Bisnis.com, JAKARTA – Direktur Migrant Care Wahyu Susilo menilai Undang-Undang Cipta Kerja memberi sejumlah kerugian bagi buruh maupun pekerja migran. Regulasi ini juga dinilai mengenyampingkan atau abai pada perlindungan sosial untuk pekerja.
Pengesahan UU Cipta Kerja oleh DPR diketok pada 5 Oktober 2020. Gelombang protes bermunculan mulai dari serikat pekerja, mahasiswa dan sejumlah elemen masyarakat lainnya.
Wahyu Susilo menyebut kebijakan ketenagakerjaan dalam beleid tersebut akan lebih banyak tunduk pada kebijakan ekonomi. Padahal, filosofi hukum perburuhan adalah melindungi kaum pekerja yang lemah.
“Regulasi ketenagakerjaan lebih mengintegrasikan persoalan ketenagakerjaan sebagai kebijakan politik dan mengenyampingkan kebijakan sosial,” katanya saat webinar 'Nasib Buruh Pasca UU Cipta Kerja', Senin (12/8/2020).
Dia menerangkan, semula UU No. 18/2017 tentang Perlindungan Pekerja Migran Indonesia (PPMI) akan disinkronkan dalam draf UU Cipta Kerja. Kemudian, muncul draf yang mengeluarkan UU tersebut dalam sinkronisasi setelah muncul kesepakatan bahwa klaster ketenagakerjaan dikeluarkan.
Wahyu menyebut setelah sempat dikeluarkan, muncul akrobat legislasi yang mengingkari kesepakatan-kesepakatan awal. Pada akhirnya, UU No. 18/2017 masuk dalam UU yang disinkronkan dan cenderung dilemahkan.
Baca Juga
Pasalnya, UU 18/2017 bertujuan untuk memperketat perketat perizinan dan ruang gerak Perusahaan Pengerah Pekerja Migran Indonesia. Sedangkan, pada Bab Ketenagakernan di draf Cipta Kerja berpotensi merelaksasi perizinan dan ruang gerak P3MI.

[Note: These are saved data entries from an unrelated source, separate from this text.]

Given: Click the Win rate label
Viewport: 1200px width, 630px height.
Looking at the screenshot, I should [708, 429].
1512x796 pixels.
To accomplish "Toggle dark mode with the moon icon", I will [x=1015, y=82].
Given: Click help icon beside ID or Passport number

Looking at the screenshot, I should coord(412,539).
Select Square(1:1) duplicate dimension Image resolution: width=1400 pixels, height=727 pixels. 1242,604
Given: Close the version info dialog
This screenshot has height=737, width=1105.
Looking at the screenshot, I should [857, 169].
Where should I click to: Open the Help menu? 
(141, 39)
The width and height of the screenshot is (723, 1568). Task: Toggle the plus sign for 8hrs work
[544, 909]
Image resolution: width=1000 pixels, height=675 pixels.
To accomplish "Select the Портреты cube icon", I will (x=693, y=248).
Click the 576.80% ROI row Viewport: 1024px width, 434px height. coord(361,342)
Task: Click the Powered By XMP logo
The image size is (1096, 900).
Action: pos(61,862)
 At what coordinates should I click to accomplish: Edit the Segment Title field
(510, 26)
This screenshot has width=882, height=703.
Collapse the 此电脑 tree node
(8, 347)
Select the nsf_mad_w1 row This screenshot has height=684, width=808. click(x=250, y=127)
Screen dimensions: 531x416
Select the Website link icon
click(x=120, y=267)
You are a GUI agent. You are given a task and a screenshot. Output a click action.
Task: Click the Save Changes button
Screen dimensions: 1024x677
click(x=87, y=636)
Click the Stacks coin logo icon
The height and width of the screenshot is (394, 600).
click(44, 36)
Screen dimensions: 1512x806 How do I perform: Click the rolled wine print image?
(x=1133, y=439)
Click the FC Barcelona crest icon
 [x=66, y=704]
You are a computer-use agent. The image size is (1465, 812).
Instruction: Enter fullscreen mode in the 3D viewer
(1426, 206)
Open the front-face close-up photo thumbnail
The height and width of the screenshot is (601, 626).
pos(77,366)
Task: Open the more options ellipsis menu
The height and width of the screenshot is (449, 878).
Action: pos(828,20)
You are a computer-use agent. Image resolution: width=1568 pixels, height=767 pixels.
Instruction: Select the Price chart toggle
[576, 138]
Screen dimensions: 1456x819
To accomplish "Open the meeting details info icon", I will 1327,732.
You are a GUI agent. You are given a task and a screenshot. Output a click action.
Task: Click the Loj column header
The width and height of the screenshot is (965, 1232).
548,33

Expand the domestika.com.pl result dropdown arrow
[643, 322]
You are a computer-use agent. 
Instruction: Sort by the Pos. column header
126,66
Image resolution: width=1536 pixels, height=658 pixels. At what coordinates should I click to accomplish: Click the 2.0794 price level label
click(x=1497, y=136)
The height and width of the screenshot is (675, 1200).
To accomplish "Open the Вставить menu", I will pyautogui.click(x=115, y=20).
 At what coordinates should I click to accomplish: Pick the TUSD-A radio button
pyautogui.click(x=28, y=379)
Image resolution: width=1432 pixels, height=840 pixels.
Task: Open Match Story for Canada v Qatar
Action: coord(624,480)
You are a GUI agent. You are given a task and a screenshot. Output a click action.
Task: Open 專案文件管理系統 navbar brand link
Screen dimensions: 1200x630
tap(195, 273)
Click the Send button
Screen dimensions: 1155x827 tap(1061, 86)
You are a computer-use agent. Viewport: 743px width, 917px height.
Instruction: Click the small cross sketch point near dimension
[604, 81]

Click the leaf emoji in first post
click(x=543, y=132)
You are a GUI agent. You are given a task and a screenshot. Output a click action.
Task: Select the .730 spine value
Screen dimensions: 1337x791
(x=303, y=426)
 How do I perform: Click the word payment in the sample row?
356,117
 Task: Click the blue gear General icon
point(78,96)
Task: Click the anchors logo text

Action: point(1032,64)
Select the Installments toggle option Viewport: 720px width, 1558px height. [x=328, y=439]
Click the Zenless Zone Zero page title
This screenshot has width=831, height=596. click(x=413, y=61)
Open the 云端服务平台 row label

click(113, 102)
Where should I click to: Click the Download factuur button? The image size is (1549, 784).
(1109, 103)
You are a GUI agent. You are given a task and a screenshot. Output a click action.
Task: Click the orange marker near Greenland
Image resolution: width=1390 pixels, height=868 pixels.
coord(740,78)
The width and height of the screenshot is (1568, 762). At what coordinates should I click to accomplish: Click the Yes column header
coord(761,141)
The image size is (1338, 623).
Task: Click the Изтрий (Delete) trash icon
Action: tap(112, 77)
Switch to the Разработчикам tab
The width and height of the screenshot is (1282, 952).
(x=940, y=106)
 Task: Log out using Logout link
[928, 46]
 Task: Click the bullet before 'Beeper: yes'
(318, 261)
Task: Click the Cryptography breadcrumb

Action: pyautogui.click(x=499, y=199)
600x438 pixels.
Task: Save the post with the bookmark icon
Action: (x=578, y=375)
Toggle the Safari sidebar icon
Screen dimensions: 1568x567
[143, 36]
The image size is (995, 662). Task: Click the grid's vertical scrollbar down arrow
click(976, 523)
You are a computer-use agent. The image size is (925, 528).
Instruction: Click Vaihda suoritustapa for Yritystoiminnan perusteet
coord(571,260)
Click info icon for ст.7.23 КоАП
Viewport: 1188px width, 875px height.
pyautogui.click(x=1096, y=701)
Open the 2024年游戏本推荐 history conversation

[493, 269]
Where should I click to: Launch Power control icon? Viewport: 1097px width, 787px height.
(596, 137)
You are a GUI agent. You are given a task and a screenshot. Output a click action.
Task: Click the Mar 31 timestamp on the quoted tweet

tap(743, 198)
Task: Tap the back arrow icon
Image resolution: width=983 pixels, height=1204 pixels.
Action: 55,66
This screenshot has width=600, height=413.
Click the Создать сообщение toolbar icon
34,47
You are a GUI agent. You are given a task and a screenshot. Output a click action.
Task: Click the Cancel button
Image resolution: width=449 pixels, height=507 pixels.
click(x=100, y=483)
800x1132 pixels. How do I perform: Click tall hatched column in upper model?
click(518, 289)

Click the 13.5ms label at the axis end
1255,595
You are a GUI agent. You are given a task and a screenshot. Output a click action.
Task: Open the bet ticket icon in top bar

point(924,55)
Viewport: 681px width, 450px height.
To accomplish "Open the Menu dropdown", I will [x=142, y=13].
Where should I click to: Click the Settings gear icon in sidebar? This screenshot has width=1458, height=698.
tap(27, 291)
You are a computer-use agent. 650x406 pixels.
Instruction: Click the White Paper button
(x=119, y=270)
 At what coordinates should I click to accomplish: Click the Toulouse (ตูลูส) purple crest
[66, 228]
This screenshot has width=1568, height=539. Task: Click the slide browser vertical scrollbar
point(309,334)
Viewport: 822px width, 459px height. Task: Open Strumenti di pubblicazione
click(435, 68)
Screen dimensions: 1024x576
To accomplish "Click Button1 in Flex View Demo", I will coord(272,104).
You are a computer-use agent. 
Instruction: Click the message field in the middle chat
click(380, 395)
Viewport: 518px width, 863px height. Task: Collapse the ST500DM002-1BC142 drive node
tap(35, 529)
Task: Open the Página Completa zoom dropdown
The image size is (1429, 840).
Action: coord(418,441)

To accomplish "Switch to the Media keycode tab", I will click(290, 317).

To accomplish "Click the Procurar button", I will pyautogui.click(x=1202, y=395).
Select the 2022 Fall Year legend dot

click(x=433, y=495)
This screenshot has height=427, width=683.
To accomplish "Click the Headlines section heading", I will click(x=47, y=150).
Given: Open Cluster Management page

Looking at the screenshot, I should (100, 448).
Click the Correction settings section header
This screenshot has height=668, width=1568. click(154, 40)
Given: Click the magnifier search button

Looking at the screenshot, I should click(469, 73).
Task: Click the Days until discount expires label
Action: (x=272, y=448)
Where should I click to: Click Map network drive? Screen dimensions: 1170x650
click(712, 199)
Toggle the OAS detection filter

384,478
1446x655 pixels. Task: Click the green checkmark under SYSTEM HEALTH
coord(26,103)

“ini merupakan pengingkaran terhadap spirit perlindungan migran Indonesia,” terangnya.
Di sisi lain, pengesahan UU Cipta Kerja dinilai tidak pada waktunya. Pasalnya, saat ini Indonesia sedang menghadapi pandemi Covid-19. Kaum pekerja diyakini menjadi kelompok rentan dari ancaman Covid-19.
Kementerian Ketenagakerjaan seharusnya menjadikan kaum pekerja sebagai basis prioritas setelah memiliki memiliki data pekerja yang di PHK serta peningkatan angka pengangguran.
Selain itu, sekitar 166.000 pekerja migran terpaksa kembali ke Tanah Air setelah mengalami PHK. Mereka bahkan tak masuk dalam skema ketenagakerjaan sosial di Kementerian Ketenagakerjaan.